*Task brief*
Gather every line from the rows below that contains the string "icon", copying each in full. Case counts.

......

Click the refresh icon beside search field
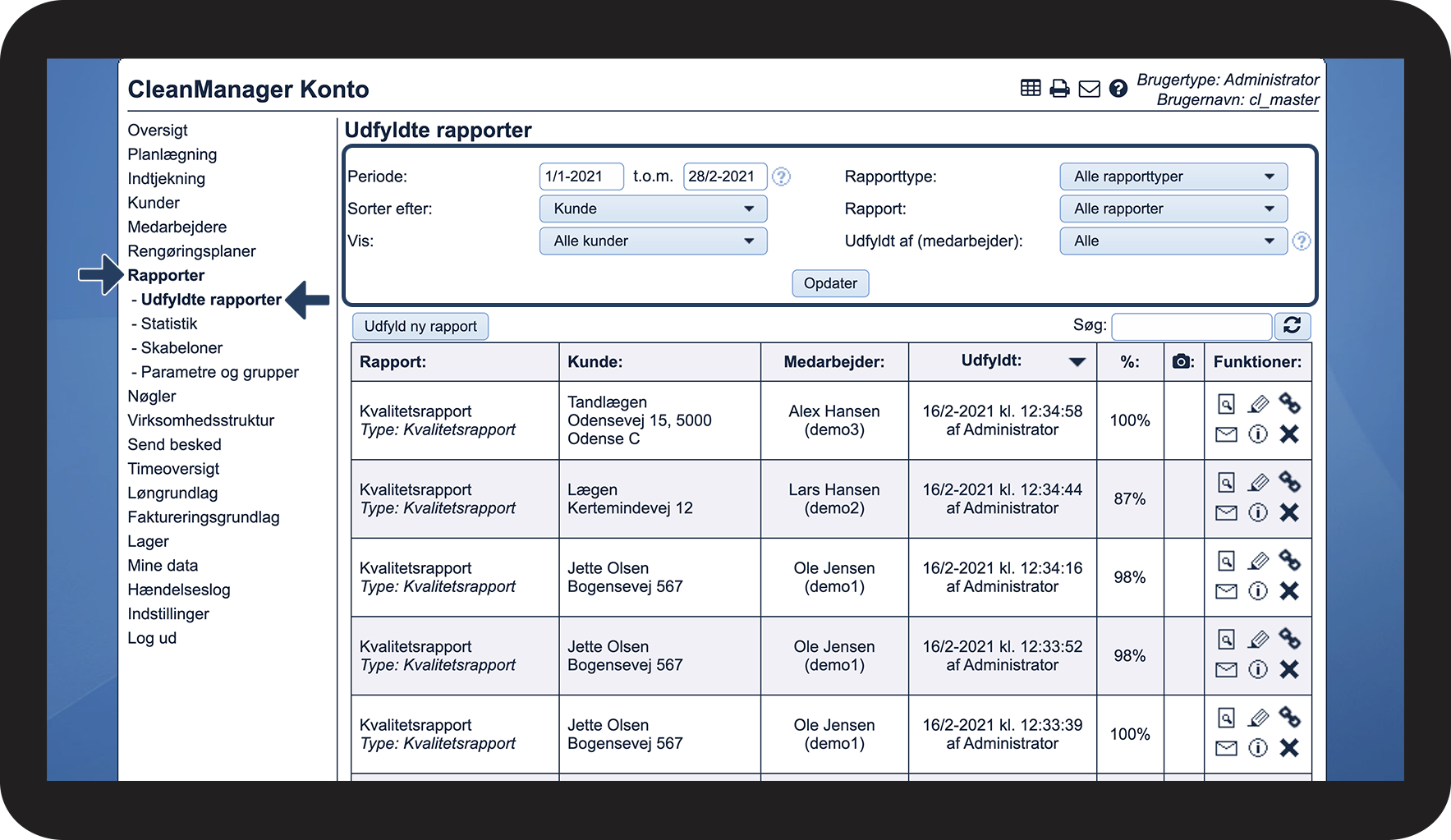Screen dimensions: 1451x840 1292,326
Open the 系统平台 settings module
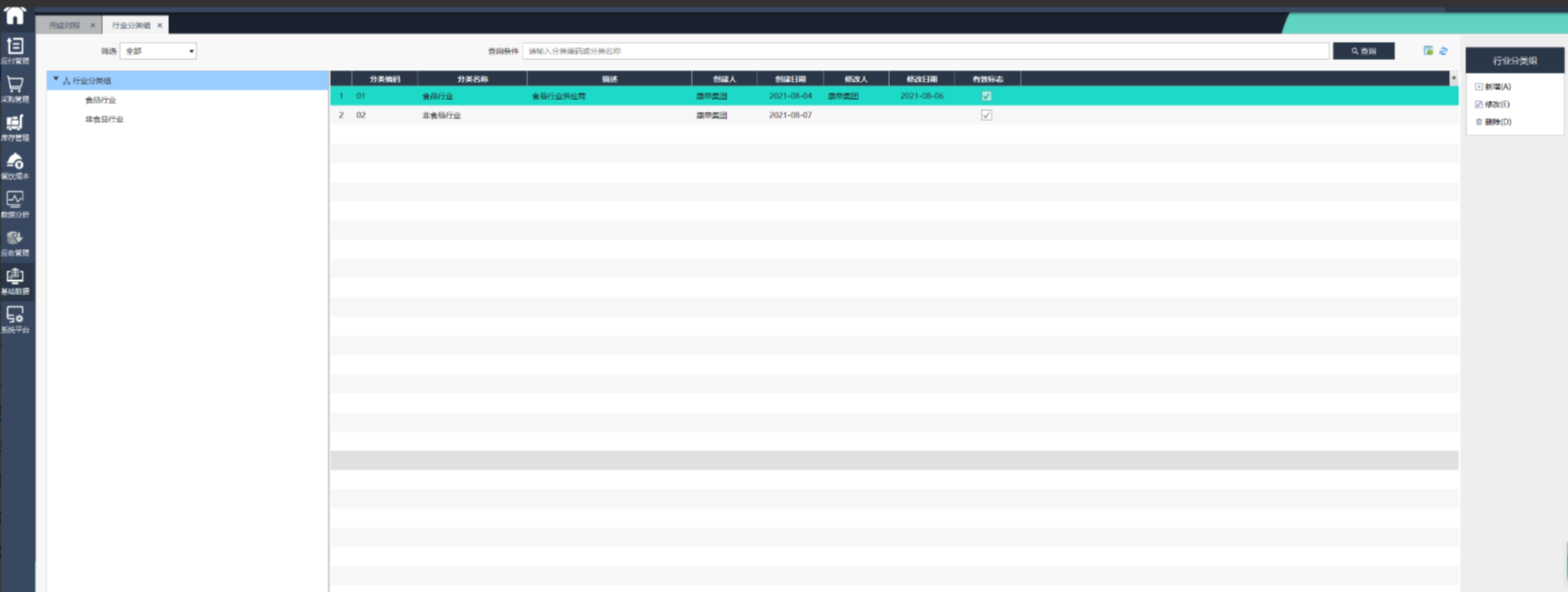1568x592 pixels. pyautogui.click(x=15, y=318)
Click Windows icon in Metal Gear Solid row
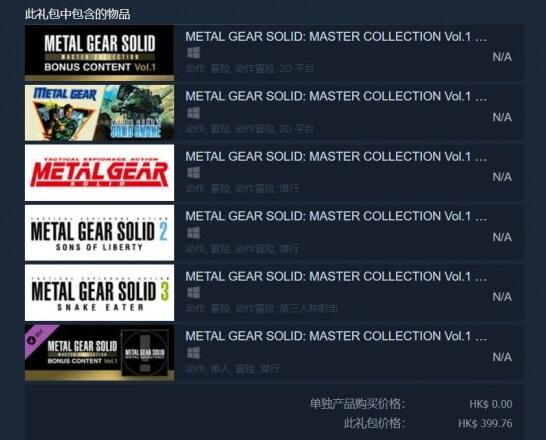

......

*Exercise output*
Click the refresh icon beside search field
Click Windows icon in Metal Gear Solid row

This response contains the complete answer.